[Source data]
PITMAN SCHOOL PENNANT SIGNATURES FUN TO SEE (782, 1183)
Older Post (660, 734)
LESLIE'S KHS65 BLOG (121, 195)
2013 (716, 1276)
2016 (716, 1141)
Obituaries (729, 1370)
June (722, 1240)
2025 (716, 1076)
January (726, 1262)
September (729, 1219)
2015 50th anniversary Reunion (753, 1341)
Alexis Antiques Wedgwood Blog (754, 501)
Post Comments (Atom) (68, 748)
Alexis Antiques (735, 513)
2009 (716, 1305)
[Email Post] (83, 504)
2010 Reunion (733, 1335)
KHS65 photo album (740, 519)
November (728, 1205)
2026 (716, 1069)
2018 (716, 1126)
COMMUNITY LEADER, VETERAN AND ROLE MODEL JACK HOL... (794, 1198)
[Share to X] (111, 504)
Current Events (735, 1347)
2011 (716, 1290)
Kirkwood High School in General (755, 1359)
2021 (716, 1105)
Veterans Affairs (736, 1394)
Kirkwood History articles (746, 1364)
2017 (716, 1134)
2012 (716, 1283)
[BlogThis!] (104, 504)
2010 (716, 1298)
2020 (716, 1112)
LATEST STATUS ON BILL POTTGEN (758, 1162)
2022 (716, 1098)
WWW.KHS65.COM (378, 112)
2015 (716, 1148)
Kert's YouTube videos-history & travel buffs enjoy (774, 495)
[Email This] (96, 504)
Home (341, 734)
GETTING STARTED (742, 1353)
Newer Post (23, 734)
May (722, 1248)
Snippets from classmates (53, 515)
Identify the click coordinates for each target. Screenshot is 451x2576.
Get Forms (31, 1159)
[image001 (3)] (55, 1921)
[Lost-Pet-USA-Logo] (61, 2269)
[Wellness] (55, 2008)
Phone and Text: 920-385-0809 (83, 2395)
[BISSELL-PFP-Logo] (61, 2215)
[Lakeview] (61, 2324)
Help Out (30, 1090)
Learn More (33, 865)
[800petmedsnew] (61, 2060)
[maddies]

Requirement: Starting at the line in the records above that contains "[BlogThis!] (104, 504)", output every line up to and including the last one, with nothing added.

Result below:
[BlogThis!] (104, 504)
2010 (716, 1298)
2020 (716, 1112)
LATEST STATUS ON BILL POTTGEN (758, 1162)
2022 (716, 1098)
WWW.KHS65.COM (378, 112)
2015 (716, 1148)
Kert's YouTube videos-history & travel buffs enjoy (774, 495)
[Email This] (96, 504)
Home (341, 734)
GETTING STARTED (742, 1353)
Newer Post (23, 734)
May (722, 1248)
Snippets from classmates (53, 515)
Identify the click coordinates for each target. Screenshot is 451x2576.
Get Forms (31, 1159)
[image001 (3)] (55, 1921)
[Lost-Pet-USA-Logo] (61, 2269)
[Wellness] (55, 2008)
Phone and Text: 920-385-0809 (83, 2395)
[BISSELL-PFP-Logo] (61, 2215)
[Lakeview] (61, 2324)
Help Out (30, 1090)
Learn More (33, 865)
[800petmedsnew] (61, 2060)
[maddies]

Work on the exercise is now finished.